Great Models Think Alike and this Undermines AI Oversight

Shashwat Goel^1,2°, Joschka Strüber^3,4°, Ilze Amanda Auzina^3,4°, Karuna K Chandra^5°, Ponnurangam Kumaraguru⁵, Douwe Kiela^6,7, Ameya Prabhu^3,4°, Matthias Bethge^3,4, Jonas Geiping^1,2,3

¹ELLIS Institute Tübingen, ²Max Planck Institute for Intelligent Systems, ³Tübingen AI Center,
⁴University of Tübingen, ⁵IIIT Hyderabad, ⁶Contextual AI, ⁷Stanford University
^°Core contributors

Paper

Code

pip install lm-sim

Try it yourself!

Data

We propose Chance Adjusted Probabilistic Agreement (CAPA, or κ_p), a novel metric for model similarity which adjusts for chance agreement due to accuracy. Using CAPA, we find: (1) LLM-as-a-judge scores are biased towards more similar models controlling for the model's capability. (2) Gain from training strong models on annotations of weak supervisors (weak-to-strong generalization) is higher when the two models are more different. (3) Concerningly, model errors are getting more correlated as capabilities increase.

Similarity Metric

We propose a new metric, Chance Adjusted Probabilistic Agreement, or CAPA, which has three key properties: (1) Two models with 90% accuracy have much lesser scope to disagree than two models with 50% accuracy. CAPA adjusts for chance agreement of two independent models with the given accuracies. (2) When both models are wrong, they can still disagree. CAPA compares sample-wise predictions instead of sample-wise correctness. (3) Models provide probabilistic predictions, CAPA incorporates this information.

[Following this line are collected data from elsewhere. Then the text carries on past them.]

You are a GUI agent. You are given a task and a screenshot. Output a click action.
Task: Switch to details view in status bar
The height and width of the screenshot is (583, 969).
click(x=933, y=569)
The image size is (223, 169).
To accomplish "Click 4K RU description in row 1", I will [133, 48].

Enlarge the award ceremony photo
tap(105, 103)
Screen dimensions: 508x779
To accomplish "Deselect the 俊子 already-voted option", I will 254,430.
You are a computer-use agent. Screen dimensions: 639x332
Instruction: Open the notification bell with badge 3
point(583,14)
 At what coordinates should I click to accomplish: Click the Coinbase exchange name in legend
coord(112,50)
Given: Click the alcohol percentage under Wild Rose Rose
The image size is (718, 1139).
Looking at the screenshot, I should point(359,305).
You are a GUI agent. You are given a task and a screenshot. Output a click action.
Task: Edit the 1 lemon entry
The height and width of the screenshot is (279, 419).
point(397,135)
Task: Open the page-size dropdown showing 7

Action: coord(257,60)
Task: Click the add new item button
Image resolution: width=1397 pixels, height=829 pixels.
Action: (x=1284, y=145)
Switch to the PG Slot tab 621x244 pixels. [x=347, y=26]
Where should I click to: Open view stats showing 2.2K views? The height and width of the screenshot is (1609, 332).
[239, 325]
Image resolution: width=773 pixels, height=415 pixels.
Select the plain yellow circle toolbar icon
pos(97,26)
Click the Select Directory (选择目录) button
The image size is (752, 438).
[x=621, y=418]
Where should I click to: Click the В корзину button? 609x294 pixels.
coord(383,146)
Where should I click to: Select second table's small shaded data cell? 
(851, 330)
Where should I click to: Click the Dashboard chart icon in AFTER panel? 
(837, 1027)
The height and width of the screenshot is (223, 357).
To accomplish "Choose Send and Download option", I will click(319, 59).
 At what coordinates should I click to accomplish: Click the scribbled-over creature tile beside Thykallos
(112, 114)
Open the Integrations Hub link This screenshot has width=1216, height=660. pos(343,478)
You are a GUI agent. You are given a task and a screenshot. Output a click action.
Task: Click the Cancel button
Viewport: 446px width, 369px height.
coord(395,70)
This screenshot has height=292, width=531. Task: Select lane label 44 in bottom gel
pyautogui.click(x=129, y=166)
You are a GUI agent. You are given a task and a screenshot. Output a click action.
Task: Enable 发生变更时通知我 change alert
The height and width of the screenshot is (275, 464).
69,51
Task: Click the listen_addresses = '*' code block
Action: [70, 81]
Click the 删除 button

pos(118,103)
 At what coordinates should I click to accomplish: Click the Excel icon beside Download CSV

Metric	Adjusts for Accuracy	Distinguishes different mistakes	Incorporates Probabilities
%Flips = 1 - c_obs	❌	❌	❌
Cohen's κ, Scott's π, Fleiss κ	❌	✅	❌
%Agreement	❌	✅	❌
Error Consistency	✅	❌	❌
Pearson / Matthew's Correlation of Errors	✅	❌	❌
Divergence metrics like KL, JSD	❌	✅	✅
CAPA (κ_p) - Ours	✅	✅	✅

For CAPA's mathematical definition and theoretical properties, checkout our paper. You compute similarities between different models using our interactive tool!

Findings

Evaluation: Affinity Bias in LLM-as-a-judge

LLM-as-a-judge scores show affinity bias towards more similar models, after controlling for the evaluated model's capability. For partial correlation and multiple regression analysis, checkout our paper.

Training on LM Annotations benefits from Complementary Knowledge

Similarity vs Gain from weak-to-strongn training plot

Student models trained on annotations of smaller supervisors show higher performance improvements, or weak-to-strong generalization, when the student and supervisor have lower similarity. In our paper, we also show that current weak-to-strong training methods have a higher performance ceiling than assumed previously, if they leverage complementary knowledge between the supervisor and student more effectively.

With Increasing Capabilities, Model Errors are Becoming More Correlated

Similarilty increases as capabilities increase

CAPA captures whether models make similar mistakes. By analzying 100+ open-weight models, we find that as model capabilities have increased, so has average CAPA to models from other developers in the same capability class.

Implications: If the trend of similarity increasing with capabilities continues, it could mean greater risks of affinity bias in evaluations, and lower gains from inter-LLM training.